In addition, when constructing a cooling system for precision molded products that are always molded at a mold temperature higher than the outside air temperature, the cooling water can always be maintained at the cooling set temperature with the heat exchange unit alone. The simplification and energy saving of the cooling system can be achieved as much as the water cooler is omitted.
In addition, when using the freeze prevention means, the cooling water is warmed using the exhaust heat of the drive engine, so that energy saving can be achieved as compared with the conventional case where the cooling water is warmed using a separate heater. .
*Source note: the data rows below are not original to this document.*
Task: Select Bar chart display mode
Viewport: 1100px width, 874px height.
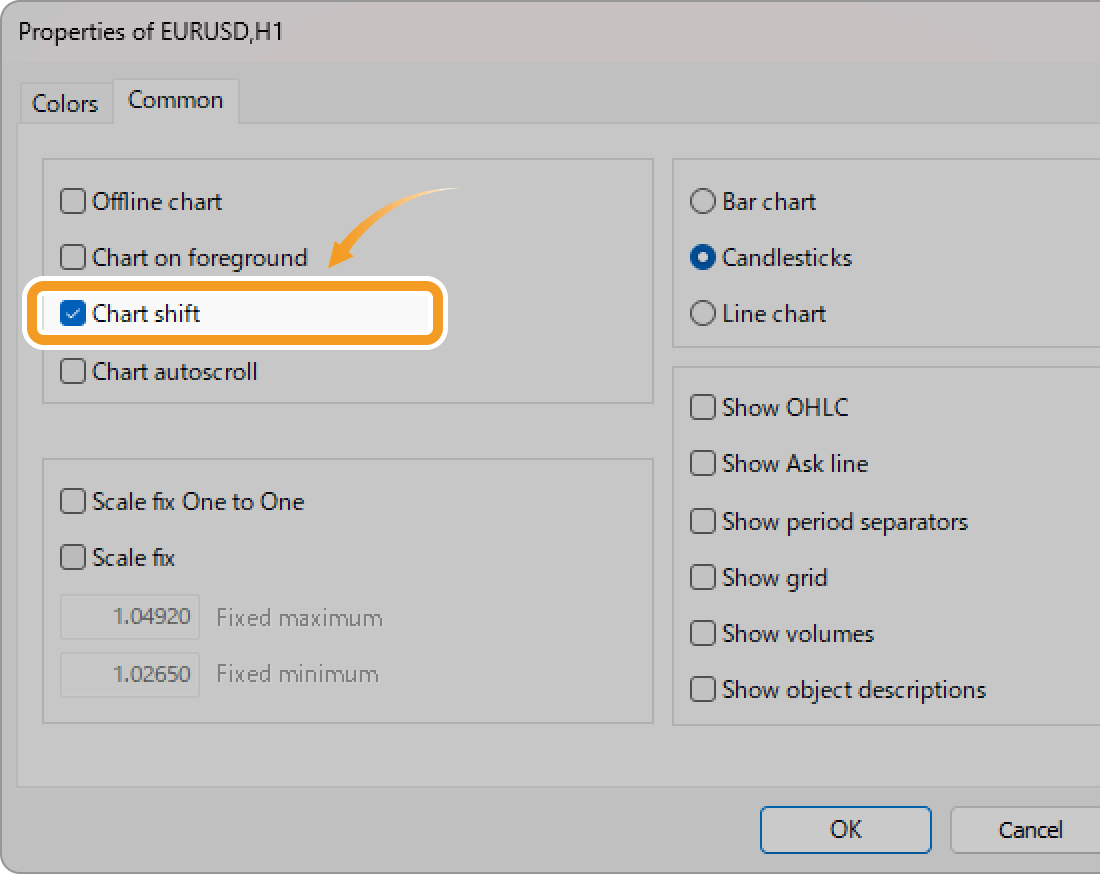Action: point(703,201)
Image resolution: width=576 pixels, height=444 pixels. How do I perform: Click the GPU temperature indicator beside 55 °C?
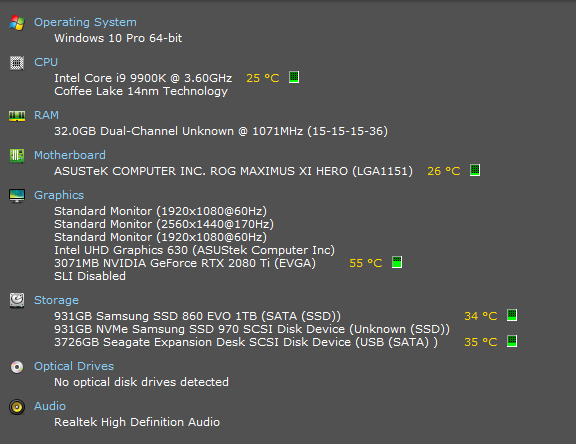pyautogui.click(x=397, y=262)
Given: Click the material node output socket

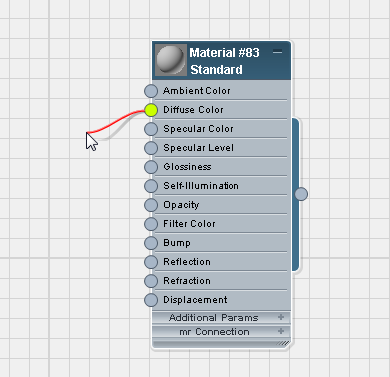Looking at the screenshot, I should pyautogui.click(x=301, y=194).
Hereinafter, the present invention will be described in detail with reference to the drawings illustrating embodiments. First, a reference example particularly relevant to the present invention will be described. In FIG. 1, this cooling system for a plastic molding machine adjusts the cooling water M to a predetermined temperature and supplies it to the plastic molding machine 2. Cooling adjusting means 3 is provided (in the present invention, cooling water M includes chemical coolant in addition to normal water).
For example, an electric motor drive type is preferably used as the plastic molding machine 2, and a heating cylinder 46 heated by a heater provided outside, and a hopper 47 for introducing a solid plastic raw material resin into the heating cylinder 46, Hopper lower cooling section 45 provided between heating cylinder 46 and hopper 47, mold cooling sections 48 and 48 for cooling the mold, driving means for opening and closing the mold and injecting resin, etc. Have.
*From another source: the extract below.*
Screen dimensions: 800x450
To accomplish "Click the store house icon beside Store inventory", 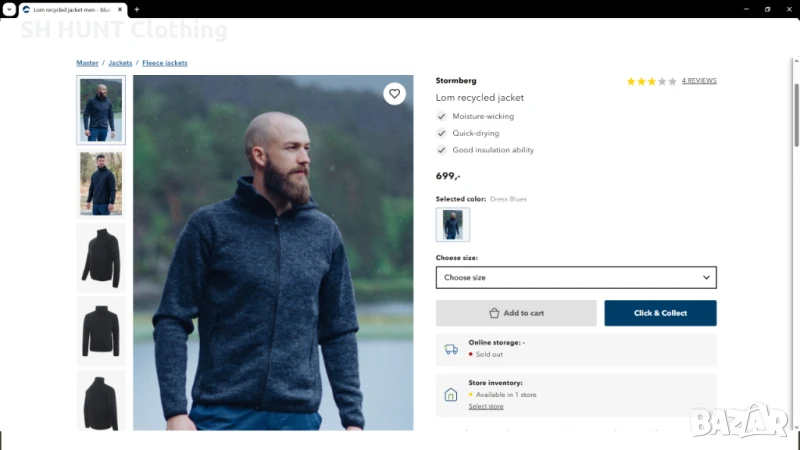I will (451, 395).
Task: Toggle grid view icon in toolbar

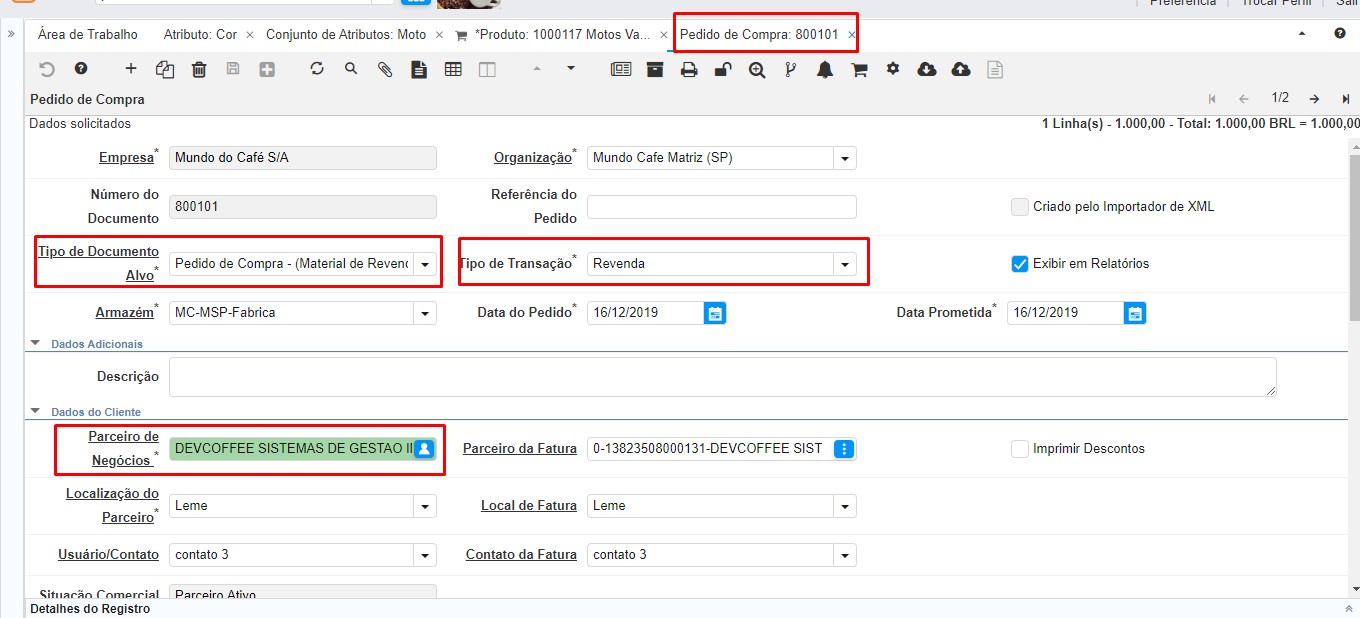Action: (x=453, y=69)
The cooling adjustment means 3 includes a cooling water tank 4 that stores the cooling water M, and an air-cooled heat exchange unit that cools the cooling water M by directly applying outdoor air to the water / air heat exchanger 5 through which the cooling water M passes. 6 and a water cooler 7 with an air-cooled refrigerator that cools the cooling water M with the refrigerant / water heat exchanger 11.
One end of a feed pipe 15 for sending the coolant M to the plastic molding machine 2 by a water feed pump 17 is connected to the bottom of the coolant tank 4. The other end of the feed pipe 15 is connected to the hopper lower cooling section 45 and the mold cooling sections 48 and 48 of the plastic molding machine 2 so that the cooling water M is sent there. As indicated by the two-dot chain line in FIG. 1, a temperature control unit 49 is interposed to constantly send a constant temperature and flow rate to the mold cooling sections 48 and 48 so that precise molding can be performed stably. It is desirable to make it.
The cooling water M heated by the lower hopper cooling part 45 and the mold cooling parts 48, 48 is returned to the cooling water tank 4 through the return pipe 16.
The cooling water tank 4 is provided with a tank water temperature sensor 35.

Here, the air-cooled heat exchange unit 6 includes the water / air heat exchanger 5 and the blower 18. The water / air heat exchanger 5 has, for example, a structure in which a large number of radiation fins are attached to a meandering pipe. The water / air heat exchanger 5 is connected to the cooling water tank 4 through pipes 19 and 20. The first normal circulation pump 21 circulates the cooling water M between the water / air heat exchanger 5 and the cooling water tank 4. The blower 18 is driven by a fan motor 22 and applies outdoor air to the water / air heat exchanger 5. That is, the air-cooling heat exchange unit 6 directly cools the cooling water M guided from the cooling water tank 4 and does not cool the cooling water M via the refrigerant. Therefore, no piping for circulating the refrigerant is provided, and no compressor for compressing the refrigerant gas is provided. For this reason, the structure of the air-cooled heat exchange unit 6 is simple. Moreover, since only the fan motor 22 consumes power, the power consumption is very small.
The air-cooling heat exchange unit 6 is provided with an outside air temperature sensor 32, and an anti-freezing temperature sensor 33 is provided in the middle of the pipe 19 that sends the cooling water M to the water / air heat exchanger 5 of the air-cooling heat exchange unit 6. It is attached. A cooling water temperature sensor 34 is attached in the middle of the pipe 20 that sends the cooling water M from the air-cooling heat exchange unit 6 to the cooling water tank 4.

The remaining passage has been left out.